Durian (ทุเรียน) is the type of fruit that either you would love it or hate it. Some foreigners are able to acquire the taste of durian and absolutely love it. While for some, the smell itself would make one faint.
You are able to find Thai durians sold in stalls at the roadside, like the one below (because of the smell, retailers are not keen to lease their space to durian sellers as the smell will be quick to travel through the central air conditioning and filling up the entire shopping complex with the unmistakable ‘aroma’)
Even though both are grown from the durian trees, there are some difference between durian from Thailand and Malaysia:
1. Difference in harvesting method
In Malaysia, the growers wait for the durains to drop from the tree and would collect them from the ground. The Malaysian durians are already ripe and its flesh soft.

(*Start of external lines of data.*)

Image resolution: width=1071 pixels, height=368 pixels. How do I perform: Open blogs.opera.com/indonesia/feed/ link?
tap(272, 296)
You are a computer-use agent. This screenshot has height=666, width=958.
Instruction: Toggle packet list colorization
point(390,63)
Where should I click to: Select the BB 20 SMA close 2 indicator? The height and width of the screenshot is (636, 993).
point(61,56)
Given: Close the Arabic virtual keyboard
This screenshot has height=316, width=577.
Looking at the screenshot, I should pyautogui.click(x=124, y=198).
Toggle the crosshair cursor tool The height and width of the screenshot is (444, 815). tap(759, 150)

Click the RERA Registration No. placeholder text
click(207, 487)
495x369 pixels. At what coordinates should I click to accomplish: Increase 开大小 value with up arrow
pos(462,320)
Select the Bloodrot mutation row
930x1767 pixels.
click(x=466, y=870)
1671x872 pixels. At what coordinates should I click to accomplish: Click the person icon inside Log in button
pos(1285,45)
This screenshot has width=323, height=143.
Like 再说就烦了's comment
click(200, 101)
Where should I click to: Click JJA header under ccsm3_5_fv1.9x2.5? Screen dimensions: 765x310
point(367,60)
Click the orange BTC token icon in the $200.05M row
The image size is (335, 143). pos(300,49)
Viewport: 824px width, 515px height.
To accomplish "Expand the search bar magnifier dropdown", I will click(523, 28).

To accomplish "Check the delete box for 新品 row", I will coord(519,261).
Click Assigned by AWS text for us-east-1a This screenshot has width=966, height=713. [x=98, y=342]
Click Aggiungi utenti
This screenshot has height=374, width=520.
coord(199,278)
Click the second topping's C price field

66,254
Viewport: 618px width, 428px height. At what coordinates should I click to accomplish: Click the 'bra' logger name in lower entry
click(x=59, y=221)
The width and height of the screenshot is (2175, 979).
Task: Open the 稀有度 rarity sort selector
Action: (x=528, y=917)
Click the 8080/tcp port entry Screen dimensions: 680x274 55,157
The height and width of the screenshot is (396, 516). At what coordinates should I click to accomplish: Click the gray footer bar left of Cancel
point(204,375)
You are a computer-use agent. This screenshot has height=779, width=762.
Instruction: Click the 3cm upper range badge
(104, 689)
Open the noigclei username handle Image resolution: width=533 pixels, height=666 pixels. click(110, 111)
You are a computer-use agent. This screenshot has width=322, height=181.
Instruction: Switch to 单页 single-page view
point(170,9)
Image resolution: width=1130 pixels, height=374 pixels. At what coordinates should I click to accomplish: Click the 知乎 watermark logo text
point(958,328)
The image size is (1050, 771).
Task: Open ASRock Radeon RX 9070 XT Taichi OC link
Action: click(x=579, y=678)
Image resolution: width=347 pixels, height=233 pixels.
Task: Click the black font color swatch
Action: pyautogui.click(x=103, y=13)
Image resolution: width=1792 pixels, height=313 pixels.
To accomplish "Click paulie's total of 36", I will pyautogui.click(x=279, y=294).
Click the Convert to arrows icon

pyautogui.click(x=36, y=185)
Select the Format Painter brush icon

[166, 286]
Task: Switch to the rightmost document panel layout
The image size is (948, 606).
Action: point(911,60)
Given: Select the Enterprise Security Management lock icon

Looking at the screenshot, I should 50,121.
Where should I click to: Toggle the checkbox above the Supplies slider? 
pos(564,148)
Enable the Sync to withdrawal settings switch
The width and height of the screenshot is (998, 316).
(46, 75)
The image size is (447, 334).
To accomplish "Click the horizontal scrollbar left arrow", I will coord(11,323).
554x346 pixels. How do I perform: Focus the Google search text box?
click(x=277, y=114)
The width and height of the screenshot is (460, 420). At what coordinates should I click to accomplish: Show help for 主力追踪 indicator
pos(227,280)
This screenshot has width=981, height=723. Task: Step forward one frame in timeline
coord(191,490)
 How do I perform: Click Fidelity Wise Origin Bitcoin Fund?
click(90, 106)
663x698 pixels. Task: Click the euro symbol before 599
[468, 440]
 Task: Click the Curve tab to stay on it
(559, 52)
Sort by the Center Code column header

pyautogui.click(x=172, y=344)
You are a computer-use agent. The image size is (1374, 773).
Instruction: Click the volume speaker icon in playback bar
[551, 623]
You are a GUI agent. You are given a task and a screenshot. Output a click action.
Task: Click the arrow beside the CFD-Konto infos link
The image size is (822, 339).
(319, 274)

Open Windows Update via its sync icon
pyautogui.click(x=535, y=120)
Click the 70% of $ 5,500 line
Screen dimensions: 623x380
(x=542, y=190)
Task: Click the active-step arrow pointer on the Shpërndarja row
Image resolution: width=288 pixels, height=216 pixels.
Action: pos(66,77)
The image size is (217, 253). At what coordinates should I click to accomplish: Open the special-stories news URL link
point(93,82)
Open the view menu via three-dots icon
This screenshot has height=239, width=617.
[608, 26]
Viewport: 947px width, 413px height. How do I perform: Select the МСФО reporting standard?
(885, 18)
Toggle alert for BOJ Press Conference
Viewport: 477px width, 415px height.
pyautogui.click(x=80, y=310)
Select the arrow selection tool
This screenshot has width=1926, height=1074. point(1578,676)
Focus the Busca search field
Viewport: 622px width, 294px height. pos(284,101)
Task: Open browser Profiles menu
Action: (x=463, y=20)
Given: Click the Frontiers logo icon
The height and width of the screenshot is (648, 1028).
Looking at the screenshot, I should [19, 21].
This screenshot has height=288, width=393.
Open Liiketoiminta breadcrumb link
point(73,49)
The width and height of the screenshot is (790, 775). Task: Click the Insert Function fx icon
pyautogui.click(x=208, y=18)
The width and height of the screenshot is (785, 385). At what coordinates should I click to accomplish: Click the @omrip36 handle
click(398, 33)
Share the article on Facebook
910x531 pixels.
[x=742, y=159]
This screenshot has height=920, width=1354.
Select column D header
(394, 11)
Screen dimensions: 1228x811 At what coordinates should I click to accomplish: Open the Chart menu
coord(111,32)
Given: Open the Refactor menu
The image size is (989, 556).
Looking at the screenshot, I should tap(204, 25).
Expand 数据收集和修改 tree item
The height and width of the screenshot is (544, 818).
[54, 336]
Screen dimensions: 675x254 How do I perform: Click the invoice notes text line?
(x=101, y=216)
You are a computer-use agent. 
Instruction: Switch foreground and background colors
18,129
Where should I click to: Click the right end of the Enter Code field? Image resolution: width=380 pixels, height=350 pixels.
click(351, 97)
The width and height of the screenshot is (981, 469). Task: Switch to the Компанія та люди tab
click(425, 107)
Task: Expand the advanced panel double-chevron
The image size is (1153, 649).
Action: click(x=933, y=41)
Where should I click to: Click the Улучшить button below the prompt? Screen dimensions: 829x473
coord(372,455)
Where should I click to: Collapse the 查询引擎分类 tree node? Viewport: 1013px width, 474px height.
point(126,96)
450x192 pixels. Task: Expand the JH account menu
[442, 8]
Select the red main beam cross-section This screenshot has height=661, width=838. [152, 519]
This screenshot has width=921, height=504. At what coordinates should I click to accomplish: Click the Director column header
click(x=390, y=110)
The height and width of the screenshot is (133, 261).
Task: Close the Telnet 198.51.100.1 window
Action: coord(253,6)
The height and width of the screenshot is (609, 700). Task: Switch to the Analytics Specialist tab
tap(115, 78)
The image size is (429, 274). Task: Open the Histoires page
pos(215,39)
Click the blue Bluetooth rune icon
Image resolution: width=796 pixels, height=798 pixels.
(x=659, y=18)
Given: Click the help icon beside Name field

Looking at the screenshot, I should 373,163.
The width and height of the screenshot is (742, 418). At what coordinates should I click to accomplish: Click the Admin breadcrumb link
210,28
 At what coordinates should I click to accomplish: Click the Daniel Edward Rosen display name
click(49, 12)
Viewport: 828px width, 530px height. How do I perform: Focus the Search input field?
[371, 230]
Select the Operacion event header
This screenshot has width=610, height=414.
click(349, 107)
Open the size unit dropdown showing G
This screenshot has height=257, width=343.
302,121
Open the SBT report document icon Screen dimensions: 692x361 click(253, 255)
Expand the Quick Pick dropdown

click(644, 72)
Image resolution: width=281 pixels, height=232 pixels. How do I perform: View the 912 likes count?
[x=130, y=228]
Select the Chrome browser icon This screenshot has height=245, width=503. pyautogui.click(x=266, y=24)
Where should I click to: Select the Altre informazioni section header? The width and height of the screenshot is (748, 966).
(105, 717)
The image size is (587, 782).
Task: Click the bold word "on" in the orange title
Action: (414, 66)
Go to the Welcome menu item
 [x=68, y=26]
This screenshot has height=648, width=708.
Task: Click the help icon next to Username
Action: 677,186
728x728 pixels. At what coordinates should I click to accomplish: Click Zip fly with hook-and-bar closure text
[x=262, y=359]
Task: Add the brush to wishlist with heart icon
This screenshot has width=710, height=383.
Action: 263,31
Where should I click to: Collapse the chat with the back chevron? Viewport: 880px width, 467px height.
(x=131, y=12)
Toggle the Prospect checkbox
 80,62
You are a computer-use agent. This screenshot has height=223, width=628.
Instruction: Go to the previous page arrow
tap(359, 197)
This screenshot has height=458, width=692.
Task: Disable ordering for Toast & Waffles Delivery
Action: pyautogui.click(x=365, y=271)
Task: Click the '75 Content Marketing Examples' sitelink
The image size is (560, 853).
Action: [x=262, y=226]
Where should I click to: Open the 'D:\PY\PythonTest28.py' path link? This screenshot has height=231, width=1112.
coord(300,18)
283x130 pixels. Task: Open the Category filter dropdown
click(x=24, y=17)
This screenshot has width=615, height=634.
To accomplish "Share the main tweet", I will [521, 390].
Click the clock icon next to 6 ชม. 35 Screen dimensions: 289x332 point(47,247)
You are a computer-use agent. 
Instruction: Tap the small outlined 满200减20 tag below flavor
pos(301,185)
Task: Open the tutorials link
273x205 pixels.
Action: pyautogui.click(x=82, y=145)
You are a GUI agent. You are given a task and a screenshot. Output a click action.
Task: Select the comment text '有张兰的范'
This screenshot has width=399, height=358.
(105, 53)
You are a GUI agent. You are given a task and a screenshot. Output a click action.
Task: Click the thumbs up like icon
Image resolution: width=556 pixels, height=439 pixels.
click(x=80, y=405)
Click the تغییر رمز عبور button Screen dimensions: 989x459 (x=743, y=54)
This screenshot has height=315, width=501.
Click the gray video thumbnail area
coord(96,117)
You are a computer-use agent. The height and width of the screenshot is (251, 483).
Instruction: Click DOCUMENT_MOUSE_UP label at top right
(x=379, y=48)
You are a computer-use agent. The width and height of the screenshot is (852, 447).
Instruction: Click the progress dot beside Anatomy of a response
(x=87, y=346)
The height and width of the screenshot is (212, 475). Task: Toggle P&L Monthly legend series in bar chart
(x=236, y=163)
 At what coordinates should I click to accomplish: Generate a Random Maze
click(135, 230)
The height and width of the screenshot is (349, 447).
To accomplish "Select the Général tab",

Whereas in Thailand, the durians are harvested before the fruit is ripe, ie the durian is plucked from the tree directly.
2. Smell or the unmistakable durian aroma
Because they are harvested before they are fully ripe, the Thai durians do not smell as strong as the Malaysian durians. So if you are in Thailand and buy the durian from a stall, if you are travelling a short distance back home, you would not find the durian smell literally filling up the space in your car.
But the Malaysian durian… yikes… the smell fills up pretty quickly. I remember buying durian once from a stall that was 10 minutes drive away from my home. By the time I reached home, my entire car smelled so strongly of the durian. Sometimes we travelled to our relatives place (in Malaysia) about 20km away as they have durian plantation and geez, the smell….took weeks with lots of pandan leafs to get rid of the smell. That is why all hotels, airlines and public transport actually ban a person from bringing in the durian. And it is hard to hide because the strong definitive aroma of the durian would waft across very quickly even though the shop try to wrap up the fruit properly.
Usually if you eat the durian you would not find the fruit smelly. But if someone else is eating it or bring into your car, well, you would not find the smell pleasant.
In Thailand especially in smaller towns, usually no one will scold if you were to buy the Thai durian and eat at an open space restaurant. Actually the first time when my host bought durian to be eaten after a meal at a restaurant, I was so nervous that we would get chased out. This is because if you do it in Malaysia and Singapore, there is a high likelihood that you would be asked to leave the restaurant. But in Thailand, so far we have not been asked to leave, nor did we got any nasty stares from other patrons of place. No one seemed to mind.
3. Texture and taste
Thai people prefer to eat durians that, well are not really ripe and a little hard. Overall the durian is not so sweet and fragrant.
They don’t quite like the soft tender flesh as found in Malaysian durians. Whereas Malaysian and Singaporeans also don’t really enjoy eating the Thai durians that are still hard and not so sweet. So when buying for Malaysian/Singaporean visitors, the Thai host would usually try to get the softer durians.
Okay, let’s not compare with the Musang King of Malaysia which is priced ridiculously high. In Malaysia, there is a sprouting ‘eat all you can’ durian stalls (usually at the roadside) where you can sit and eat all the durians you can stomach for about RM22 during the peak durian season.
In Thailand so far I’ve not seen any ‘eat all you can’ durian stall. Yes, occasionally there is a “eat all you can fruit buffet’ which included durians. Seriously…. the Thai durians are expensive. I find it more expensive than the Malaysian durians (again, this is not to compare with the overpriced Musang King) even though both countries grow their own durians. It is not like it is an imported fruit or something but is real expensive. For example, see the prepacked durians below: 3 large pieces can cost like 329 baht.
We bought a durian from this stall. It is measured by kilo- inclusive of the weight shell. The entire fruit weighed 4 kilos and it is sold at 150 baht per kilo. So the fruit ended up costing us about 650 baht. The fruit only have probably 8 pieces of durian.
5. Thai durians are harder to open than Malaysian durians
If you buy the opened and ready packed ones like the picture above, the durians would need to be consumed quickly. Hence for later consumption, folks would usually buy the whole fruit back.
Now I have helped my parents open the Malaysian durians over the years… it is really not that hard to open since the durians are ripe when harvested.
But the Thai durians…. they are more difficult to open. Initially we brought back a few so that we can eat later after we finish the ones that the store have opened for us. When we attempt to open the durian….. it is so so difficult. The shell is very very hard and we have tried to open a few of them.
I love to eat durian and are okay with both the Thai and Malaysian durians. I like the Malaysian durian because I grew up getting used to the soft texture and taste. But I also like the Thai durian because it the flesh is more intact and would not disintegrate in your hands like a lump of mush. It is also less sweet. However, having a durian is only an occasional treat because of the pricing…. literally one piece cost more than my favourite cup of coffee from Amazon.